The intestinal content resistome of the farmed-fish covered the three mechanisms of resistance genes: antibiotic deactivation, cellular protection, and efflux-pumps. The relative abundance of cellular protection resistance genes was higher than the other two mechanisms of resistance genes. This is because the cellular protection resistance genes included all the detected RPP-tetracycline resistance genes that were the most abundant ARGs in the intestinal contents of the farmed-fish. In the farm sediment resistome, however, the efflux-pump resistance genes were the most abundant (Muziasari et al., 2016). The low frequency of detection of efflux-pump resistance genes in the resistomes of farmed-fish intestines in this study might be due to the qPCR array targeting only known ARGs since the qPCR array requires prior knowledge of ARG sequences for primer design. Insight on the ARG mechanisms within fish farming-associated resistomes is essential for predicting the emergence of ARGs at the fish farm facilities (Miranda et al., 2013).

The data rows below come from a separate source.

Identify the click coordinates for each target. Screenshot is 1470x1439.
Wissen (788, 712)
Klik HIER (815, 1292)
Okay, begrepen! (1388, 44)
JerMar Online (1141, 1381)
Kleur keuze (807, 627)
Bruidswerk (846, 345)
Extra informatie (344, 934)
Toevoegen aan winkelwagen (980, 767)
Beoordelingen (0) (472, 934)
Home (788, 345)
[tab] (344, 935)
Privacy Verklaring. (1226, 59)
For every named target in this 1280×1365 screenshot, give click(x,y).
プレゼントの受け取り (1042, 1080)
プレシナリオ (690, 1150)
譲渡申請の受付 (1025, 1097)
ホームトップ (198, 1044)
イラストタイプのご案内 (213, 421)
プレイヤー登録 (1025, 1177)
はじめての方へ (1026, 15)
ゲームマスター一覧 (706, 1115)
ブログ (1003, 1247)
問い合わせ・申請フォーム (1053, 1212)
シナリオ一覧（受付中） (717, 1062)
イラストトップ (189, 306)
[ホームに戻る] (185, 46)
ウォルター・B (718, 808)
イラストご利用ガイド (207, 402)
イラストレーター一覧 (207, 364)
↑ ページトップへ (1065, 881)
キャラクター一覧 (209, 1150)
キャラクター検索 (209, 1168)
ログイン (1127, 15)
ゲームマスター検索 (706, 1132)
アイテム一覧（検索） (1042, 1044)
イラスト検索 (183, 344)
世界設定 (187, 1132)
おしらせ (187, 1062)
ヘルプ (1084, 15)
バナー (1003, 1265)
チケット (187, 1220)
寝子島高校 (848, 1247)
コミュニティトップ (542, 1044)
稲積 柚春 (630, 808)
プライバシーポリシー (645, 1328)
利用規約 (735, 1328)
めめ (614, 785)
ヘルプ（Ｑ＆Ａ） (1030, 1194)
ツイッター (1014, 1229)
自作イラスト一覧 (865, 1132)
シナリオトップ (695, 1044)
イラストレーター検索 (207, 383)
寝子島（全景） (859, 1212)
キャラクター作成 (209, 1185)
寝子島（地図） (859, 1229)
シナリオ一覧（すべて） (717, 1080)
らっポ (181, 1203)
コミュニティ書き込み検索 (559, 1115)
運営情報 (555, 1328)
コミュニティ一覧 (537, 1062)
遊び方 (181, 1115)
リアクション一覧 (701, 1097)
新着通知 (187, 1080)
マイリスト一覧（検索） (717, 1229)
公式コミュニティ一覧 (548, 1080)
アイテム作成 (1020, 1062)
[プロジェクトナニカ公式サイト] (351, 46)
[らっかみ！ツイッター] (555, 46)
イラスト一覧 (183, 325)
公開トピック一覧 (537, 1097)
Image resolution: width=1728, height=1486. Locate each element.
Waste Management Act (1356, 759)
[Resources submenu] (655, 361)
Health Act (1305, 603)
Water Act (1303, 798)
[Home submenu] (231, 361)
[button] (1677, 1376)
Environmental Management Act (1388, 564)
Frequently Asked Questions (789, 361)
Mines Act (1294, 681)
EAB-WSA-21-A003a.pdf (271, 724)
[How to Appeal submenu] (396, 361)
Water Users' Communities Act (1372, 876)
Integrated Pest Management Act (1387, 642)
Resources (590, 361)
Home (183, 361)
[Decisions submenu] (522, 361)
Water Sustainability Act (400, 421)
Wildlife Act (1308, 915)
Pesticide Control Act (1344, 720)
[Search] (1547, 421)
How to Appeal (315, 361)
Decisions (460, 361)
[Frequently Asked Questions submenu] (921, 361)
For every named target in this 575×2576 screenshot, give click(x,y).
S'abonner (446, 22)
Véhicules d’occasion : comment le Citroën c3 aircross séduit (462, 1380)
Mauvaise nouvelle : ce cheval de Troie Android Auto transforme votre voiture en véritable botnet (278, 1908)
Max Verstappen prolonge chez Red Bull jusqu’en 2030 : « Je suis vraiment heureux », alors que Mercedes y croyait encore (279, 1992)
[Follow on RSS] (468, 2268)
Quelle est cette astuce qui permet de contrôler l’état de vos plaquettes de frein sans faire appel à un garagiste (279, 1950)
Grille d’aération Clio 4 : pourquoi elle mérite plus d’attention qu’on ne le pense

Resistome composition in the mucosal skin and gill filaments

In the mucosal skin and gill filaments of the farmed-fish, only one of the 307 targeted ARGs, the multidrug-efflux resistance gene, emrB, was detected. The emrB was also detected in the intestinal contents. Since the emrB was found in the three different sample types taken from the farmed fish, the emrB gene maybe intrinsically possessed by fish bacteria (Martinez et al., 2009). In other studies, ARGs encoding resistance to tetracycline, sulfonamide, and trimethoprim have been frequently found in resistant bacteria isolated from the skin and gills of farmed fish (Schmidt et al., 2001; Akinbowale et al., 2007). The different results might be due to the difference between ARG detection methods, as the qPCR array detection limit may prevent detection of a low abundance of ARGs in fish mucosal skin and gill filaments.

Conclusion

This study indicates that the resistomes of the intestinal contents of farmed fish contribute to the enrichment of ARGs in sediments below fish farms in the Northern Baltic Sea. Using high-throughput methods to study fish resistomes, we found a significant correlation between the relative abundances of the transposases in them and tetracycline resistance genes. This might lead to the risk of ARG mobilization from piscine bacteria to bacteria in the surrounding environments. The presence of transposases and class 1 integrons might also affect the prevalence of certain ARGs in the intestinal contents of individual fish and shape the composition of their resistomes. Determining the sources of ARGs at fish farms is thus important for managing and minimizing the emergence of ARGs at the fish farms and for lowering the risk of ARG spreading to the surrounding farm environments.

Author contributions

WM and MV: contributions to the experimental design. WM and LP: sampling. WM, LP, and RS: acquisition and analysis of data for the work. HS, JT, and MV: analysis, interpretation and adding important intellectual content. WM, LP, HS, RS, JT, and MV: drafting and revising the manuscript.

Funding

Academy of Finland grants, Maj and Tor Nessling Foundation and with support from the Center for Microbial Ecology and the Center for Health Impacts of Agriculture at Michigan State University.

Conflict of interest statement

The authors declare that the research was conducted in the absence of any commercial or financial relationships that could be construed as a potential conflict of interest.